After 14 years as an engineer with Ford Motor Company, Dave Stefanic was let go by the company in June 2008. He and wife Cindi Stefanic and daughters Chelsea, 11, and Brooke, 9, left their home in Brownstown Township and moved to Spartansburg, South Carolina in January, where Dave has been hired as an engineer at Spartanburg Steel. Dave and Cindi grew up in Woodhaven and were high school sweethearts before getting married. Neither has ever lived outside of southeast Michigan. (John T. Greilick / The Detroit News)
Economic woes continued to force thousands of Michiganians to leave the state, leading the overall population to drop below 10 million for the first time since 2000, according to population estimates released Wednesday morning by the U.S. Census Bureau.
The July 1, 2009, population estimate shows the state lost an estimated 32,759 people, the fourth consecutive year the population fell. Only Maine and Rhode Island saw their population go down in the last year.
Michigan has been bleeding people since 2005, and at the heart of the decline has been the growing exodus of people moving out looking for work. The current estimate puts Michigan's population at 9,969,727, down from 10,002,486 in 2008. The state has seen a net loss of more than a half-million people to other states since 2001 -- a number that swamps the natural increase from a greater number of births than deaths.
For a number of years, the relative vibrancy of the nation's economy gave unemployed Michigan workers a chance to seek jobs in the Sun Belt and across the country. But with the rest of the nation fully consumed by the recession in 2008, some experts suspected there would be fewer opportunities for workers to flee Michigan.
But the estimates released Wednesday show that people still found ways to leave -- either for another job, retirement or education.
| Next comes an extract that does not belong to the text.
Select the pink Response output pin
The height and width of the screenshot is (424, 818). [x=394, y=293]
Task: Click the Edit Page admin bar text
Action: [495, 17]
Although the outmigration slowed, from an estimated 103,637 from 2007 to 2008 to 87,339 from 2008 to 2009, it still pulled the state's population into the negative.
At current trends, Georgia's population -- growing at a steady clip for years -- could pass Michigan as early as next year to become the eighth largest state in the country. Florida was the last state to surpass Michigan, back in 1979.
Xuan Liu, manager of SEMCOG's data center, said Michigan's migration trend could actually pick up after the nation recovers. He said the state has lost thousands of manufacturing jobs in the last few years that are unlikely to return. That will force people to find other work, become entrepreneurs or "go other places to find jobs."
"I think it's very likely we're going to see more people leave," he said.
The impact from outmigration is marked: It lowers the state tax base and puts additional strain on state and local resources. And it puts additional pressure on an already soft housing market, he said.
The nation's population rose roughly 2.6 million people over the year, an increase of 0.9 percent. Texas had the largest gain, adding another 466,000 people, or 2 percent.
The estimate is the last before next year's official decennial census. The Census Bureau makes the estimates based on birth and death records, Medicare information and IRS tax filings.